▶ **INSTRUCTIONS TO FOLLOW**
Search the entries below for the word "computer" and copy each line that has it.

Stored items:
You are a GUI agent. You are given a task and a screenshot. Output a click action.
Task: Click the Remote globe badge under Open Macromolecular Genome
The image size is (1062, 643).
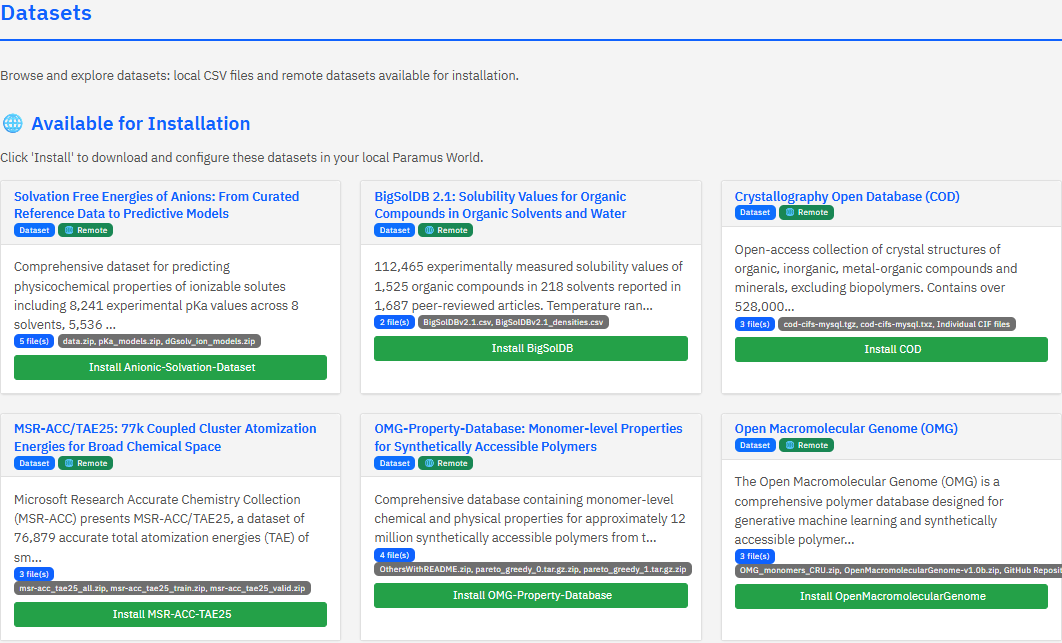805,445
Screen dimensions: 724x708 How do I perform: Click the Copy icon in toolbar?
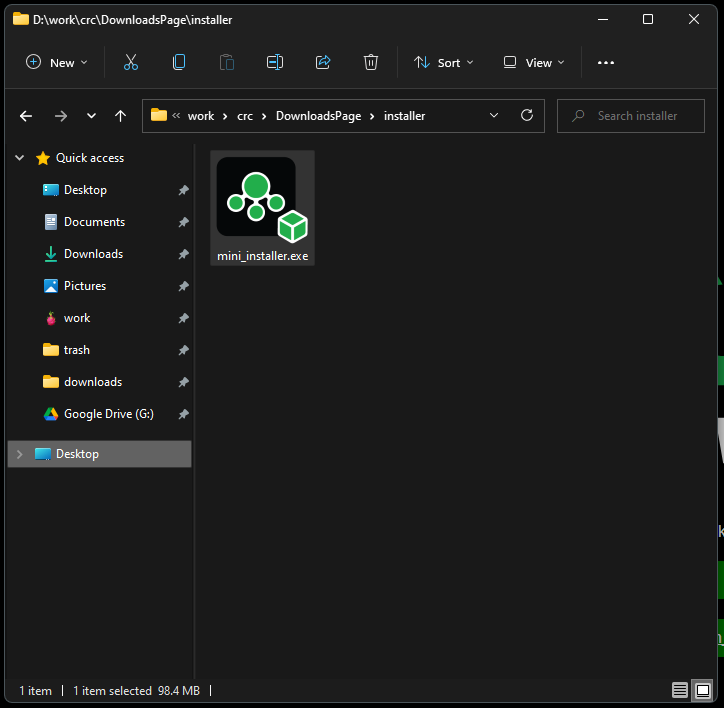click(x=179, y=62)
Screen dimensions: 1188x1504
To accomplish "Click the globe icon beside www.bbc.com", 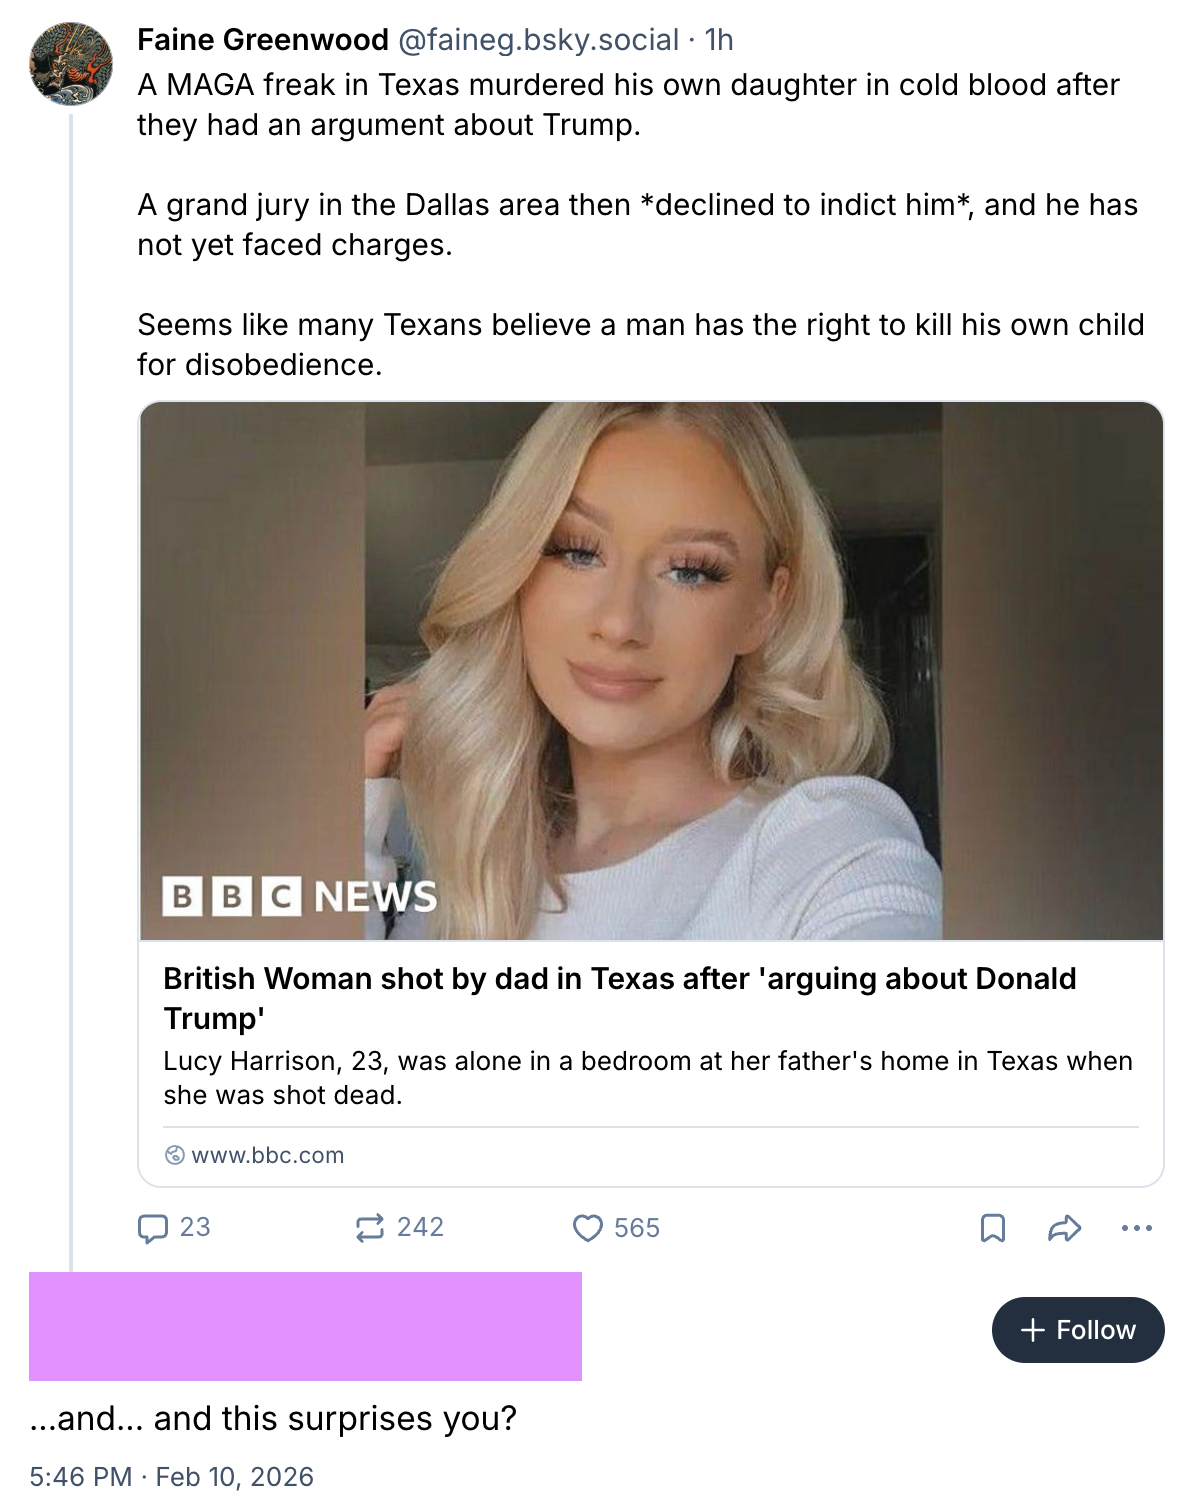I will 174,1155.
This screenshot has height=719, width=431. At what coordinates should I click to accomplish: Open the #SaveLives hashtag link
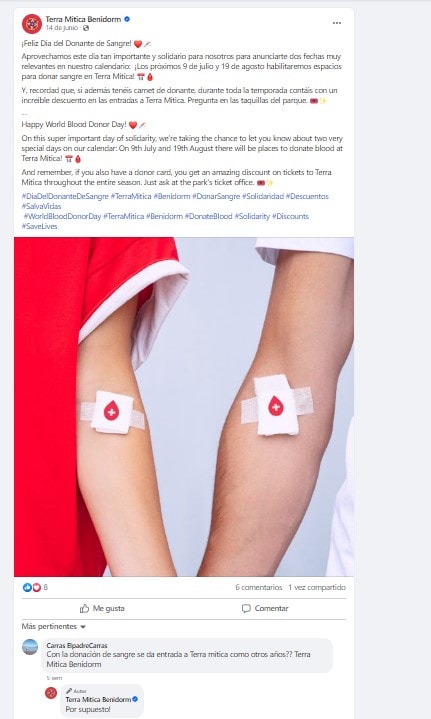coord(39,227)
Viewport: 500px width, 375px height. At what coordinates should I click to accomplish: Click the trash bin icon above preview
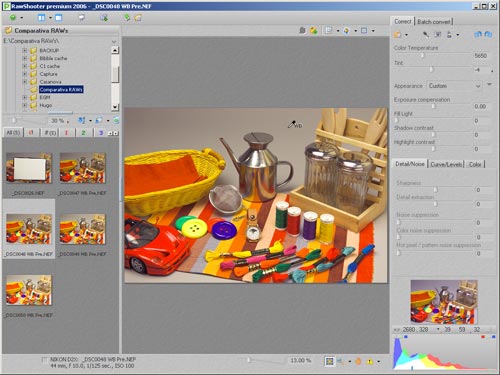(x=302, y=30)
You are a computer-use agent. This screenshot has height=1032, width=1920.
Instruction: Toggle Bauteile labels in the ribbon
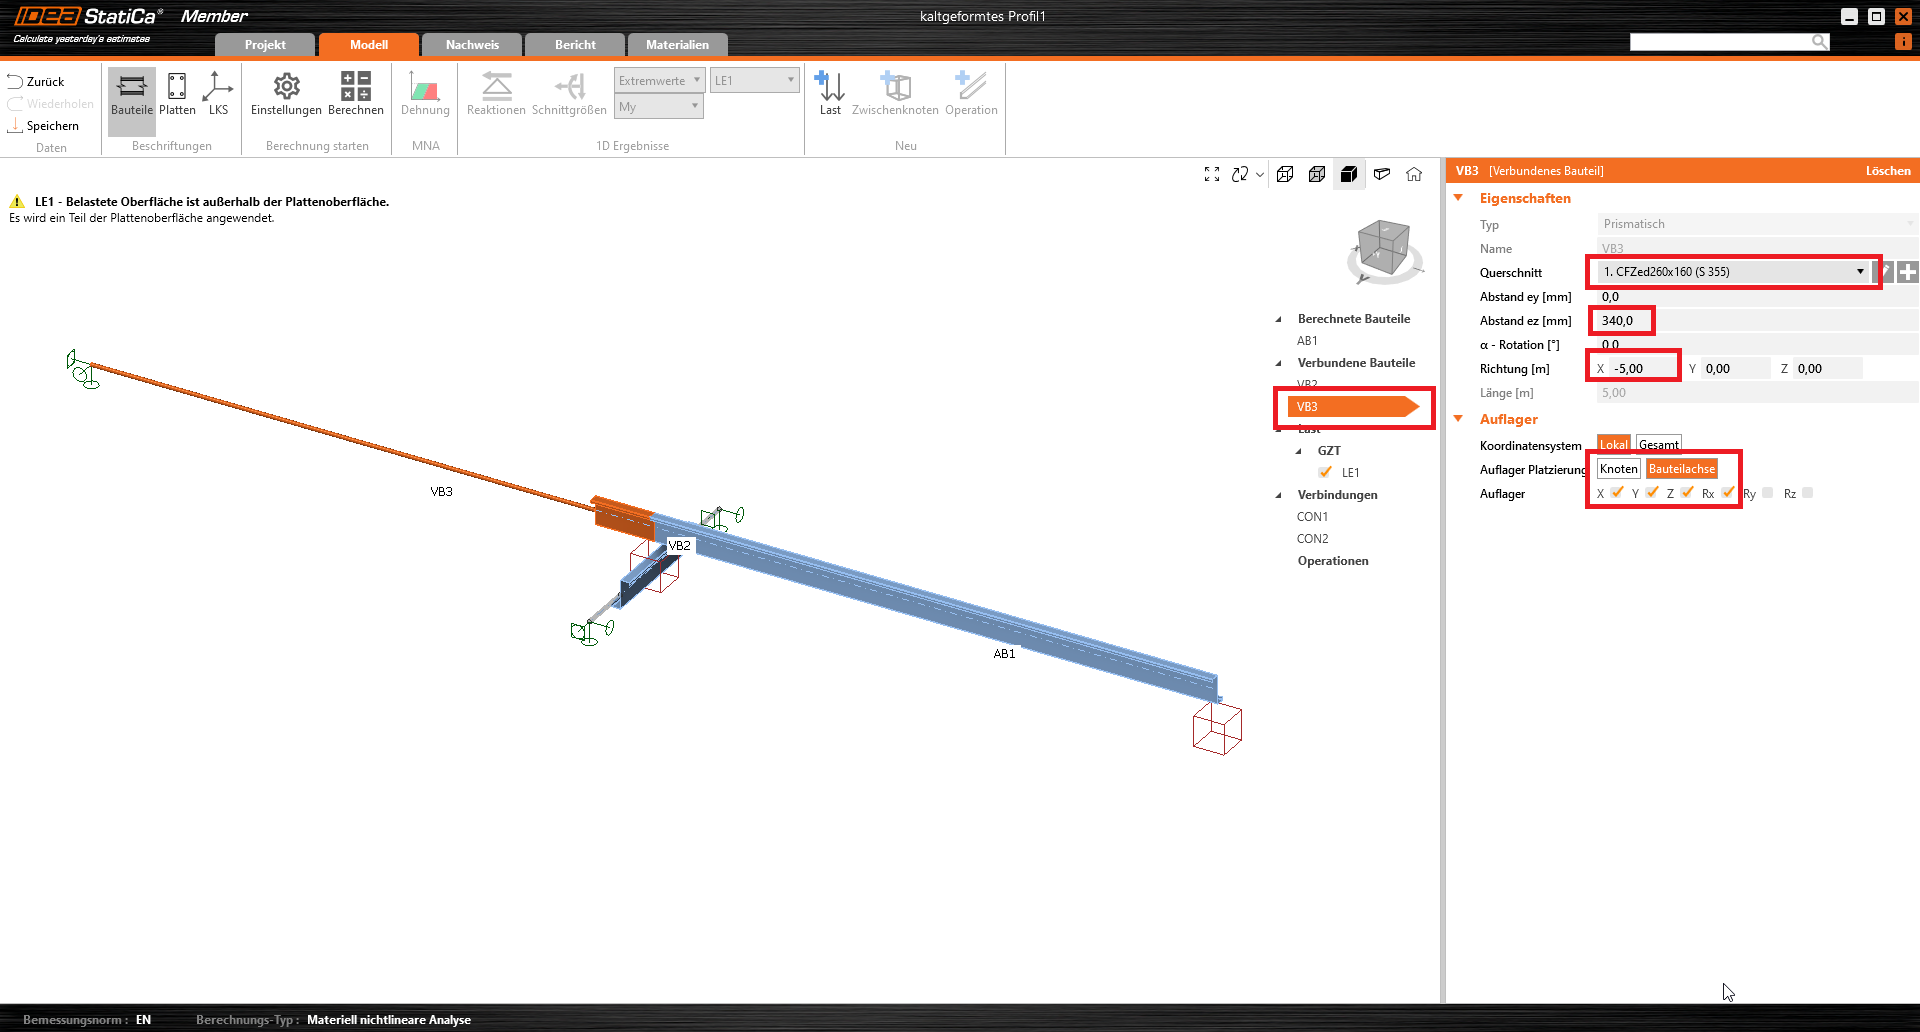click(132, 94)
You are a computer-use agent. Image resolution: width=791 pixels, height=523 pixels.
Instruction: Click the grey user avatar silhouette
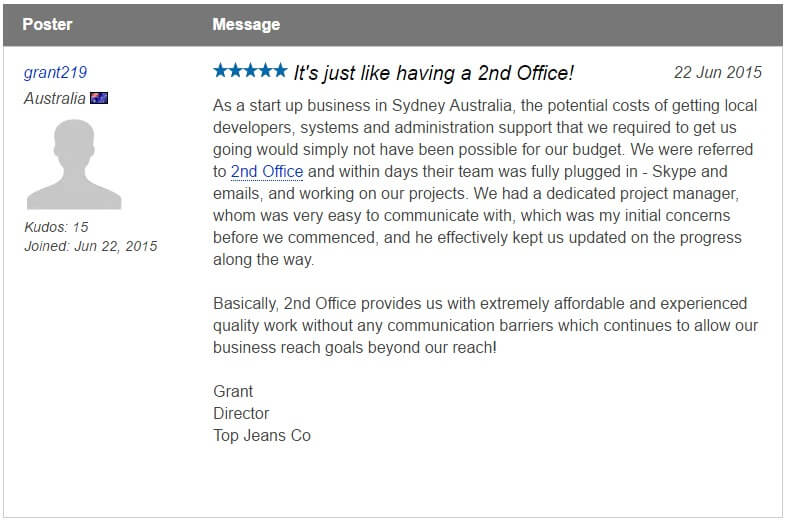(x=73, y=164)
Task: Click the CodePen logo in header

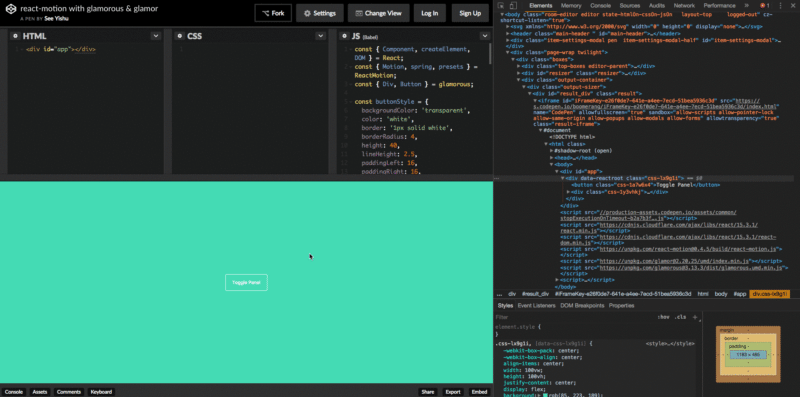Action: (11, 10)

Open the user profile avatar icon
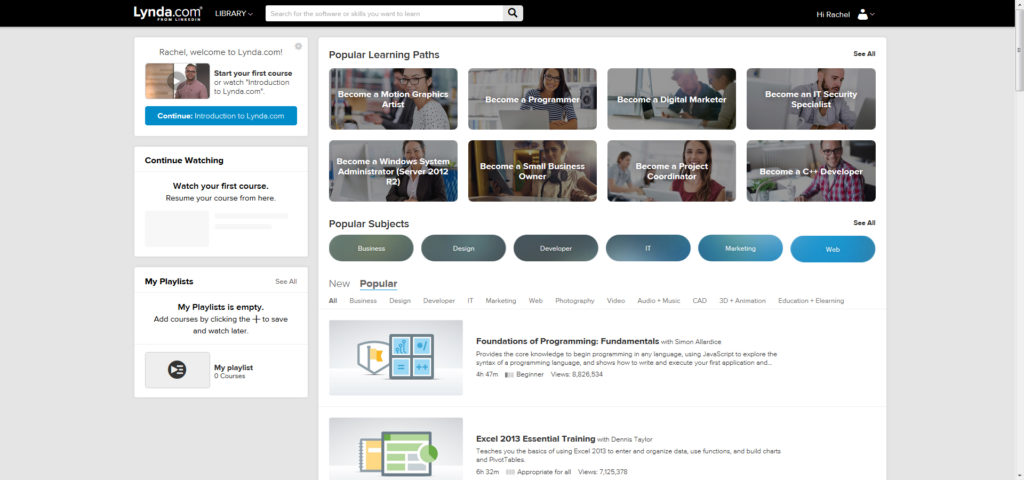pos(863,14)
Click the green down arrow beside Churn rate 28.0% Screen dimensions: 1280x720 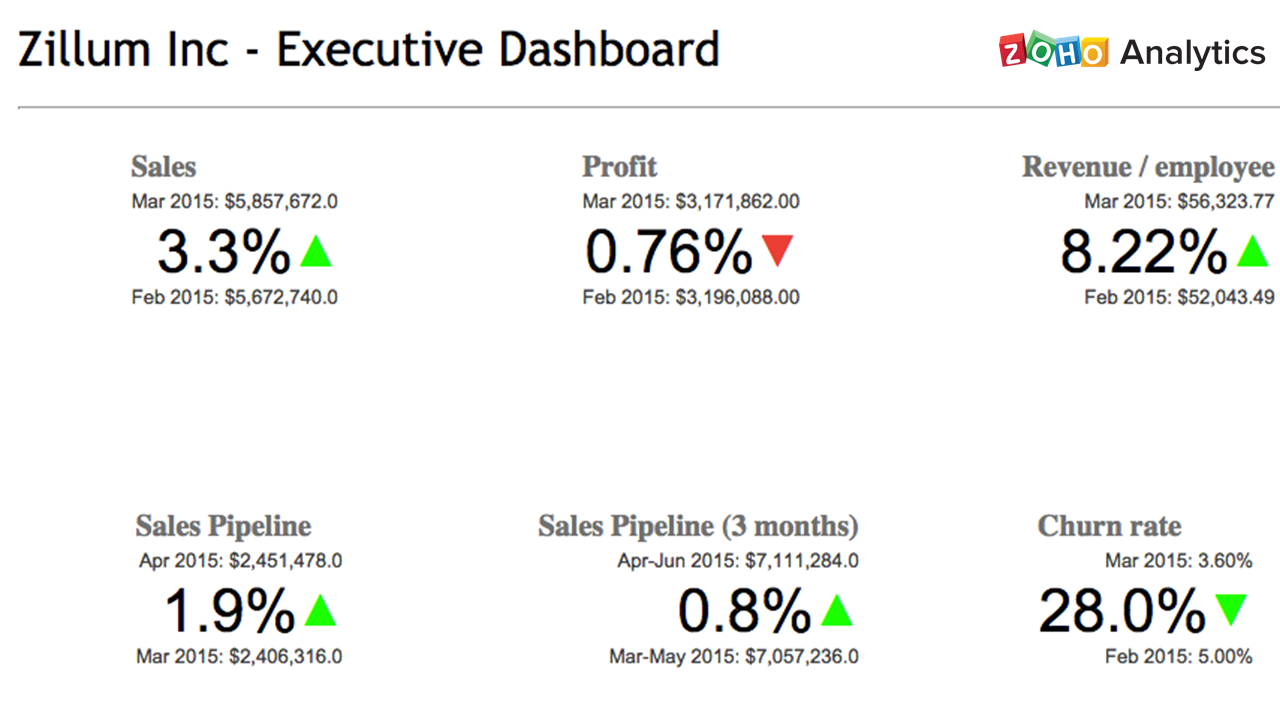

▶ **EXPECTED OUTPUT**
You are a computer-use agent. This screenshot has height=1032, width=1920.
You are a computer-use agent. Image resolution: width=791 pixels, height=523 pixels.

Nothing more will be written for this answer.